Bolsa da braccialini feita com o látex da amazonlife (e 300 na Europa e na ásia)

 

Acumular vitórias sempre foi uma rotina para a executiva. Ela foi a única mulher a palestrar no evento HSM Group, no Forum Milan 2008 em World Business, sobre a importância do posicionamento e internacionalização de marcas. Uma situação que conheceu bem quando foi diretora da Alpargatas. 

 

Em um ano, a executiva colocou as Havaianas na vitrine da Galeria Lafayette, um dos endereços comerciais mais famosos de Paris. Depois de ter três passaportes preenchidos por carimbos de mais de 80 países, que visitou a negócios, agora, sua missão é colorir o mapa-múndi de verde e amarelo com outros produtos brasileiros. 

 

A começar pelos vinhos. Na Suriana, Ângela comercializa, com a ajuda da equipe, as bebidas de vinícolas associadas ao Instituto Brasileiro do Vinho (Ibravin). Seu principal cliente é a Miolo, que ela já levou a lojas nos EUA, Canadá, Colômbia, Ásia, Japão e Austrália. “Temos um clima diferente e precisamos explorar essa característica, enquanto boa parte do resto do mundo faz vinhos de climas frios.” 

 

Outro xodó da empresária é a Amazonlife, empresa controlada por Ângela e pelo italiano Paolo Del Pino. A marca foi licenciada pela grife Braccialini, de Florença, para produzir bolsas com design italiano e látex da Amazônia. Os produtos chegam às vitrines de luxo europeias e asiáticas por € 300. 

 

A mira de Ângela não está apontada apenas para os produtos nacionais. Ela também se mexe para trazer de fora produtos de excelência em suas aéreas, como o famoso tecido inglês produzido pela Liberty Art Fabrics (caracterizado por estampas de flores miúdas, inventado por Arthur Lasenby Liberty no século XIX) e o veludo italiano pontoglio, usado pelos estilistas brasileiros Ricardo Almeida e Pedro Lourenço em suas coleções.

 

Divorciada, a executiva namora um empresário estrangeiro há 20 anos. “Eu o vejo pouco, o que é saudável”, comenta.
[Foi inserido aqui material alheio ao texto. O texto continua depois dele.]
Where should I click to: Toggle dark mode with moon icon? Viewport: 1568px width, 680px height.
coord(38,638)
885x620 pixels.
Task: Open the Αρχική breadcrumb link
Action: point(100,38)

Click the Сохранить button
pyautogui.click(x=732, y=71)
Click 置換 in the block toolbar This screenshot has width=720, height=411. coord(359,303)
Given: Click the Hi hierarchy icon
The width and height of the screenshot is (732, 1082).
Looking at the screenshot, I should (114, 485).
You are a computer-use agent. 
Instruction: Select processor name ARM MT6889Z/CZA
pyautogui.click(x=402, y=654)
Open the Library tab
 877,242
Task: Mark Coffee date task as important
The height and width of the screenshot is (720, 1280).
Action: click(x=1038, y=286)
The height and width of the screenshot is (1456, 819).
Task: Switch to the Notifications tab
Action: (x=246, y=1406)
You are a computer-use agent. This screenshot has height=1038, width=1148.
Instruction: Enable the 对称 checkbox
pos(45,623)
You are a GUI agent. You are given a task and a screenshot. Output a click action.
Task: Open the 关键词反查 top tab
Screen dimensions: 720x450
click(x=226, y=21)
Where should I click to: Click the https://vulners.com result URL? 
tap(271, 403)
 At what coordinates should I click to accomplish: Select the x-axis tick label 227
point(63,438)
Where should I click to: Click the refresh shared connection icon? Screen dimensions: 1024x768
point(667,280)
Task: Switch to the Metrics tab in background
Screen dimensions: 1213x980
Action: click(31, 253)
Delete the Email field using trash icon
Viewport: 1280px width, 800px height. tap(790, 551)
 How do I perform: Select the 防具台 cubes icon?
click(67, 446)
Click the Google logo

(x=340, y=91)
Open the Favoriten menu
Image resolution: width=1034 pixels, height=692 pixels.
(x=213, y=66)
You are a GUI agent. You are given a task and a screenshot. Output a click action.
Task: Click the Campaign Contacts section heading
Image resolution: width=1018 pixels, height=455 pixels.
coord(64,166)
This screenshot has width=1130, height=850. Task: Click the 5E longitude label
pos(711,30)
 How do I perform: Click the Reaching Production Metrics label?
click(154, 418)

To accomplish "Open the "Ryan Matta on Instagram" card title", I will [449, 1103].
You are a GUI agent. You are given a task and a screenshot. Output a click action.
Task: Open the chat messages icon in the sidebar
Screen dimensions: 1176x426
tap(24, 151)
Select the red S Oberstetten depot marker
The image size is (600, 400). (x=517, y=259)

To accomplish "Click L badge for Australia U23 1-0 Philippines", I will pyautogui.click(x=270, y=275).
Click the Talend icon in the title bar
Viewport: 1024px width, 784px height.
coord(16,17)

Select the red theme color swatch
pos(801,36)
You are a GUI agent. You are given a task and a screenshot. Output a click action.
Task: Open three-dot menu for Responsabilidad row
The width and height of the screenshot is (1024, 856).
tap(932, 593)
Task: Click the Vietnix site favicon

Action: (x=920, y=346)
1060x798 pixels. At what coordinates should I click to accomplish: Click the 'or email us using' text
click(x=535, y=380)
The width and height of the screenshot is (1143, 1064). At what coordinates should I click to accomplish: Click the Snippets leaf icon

Aos 66 anos, Ângela bem que poderia curtir os filhos Emerson, 40 anos – gerente de desenvolvimento da Pênalti –, Lincoln, 33 – que trabalha com as grifes Alexandre Herchcovitch e Osklen –, e as netas Lissa, 4 anos, e Louise, 9 meses. Mas não. “Na minha idade, ainda recebo convites de trabalho”, diz. O último foi para dirigir o departamento de marketing da Camicado, que prontamente aceitou.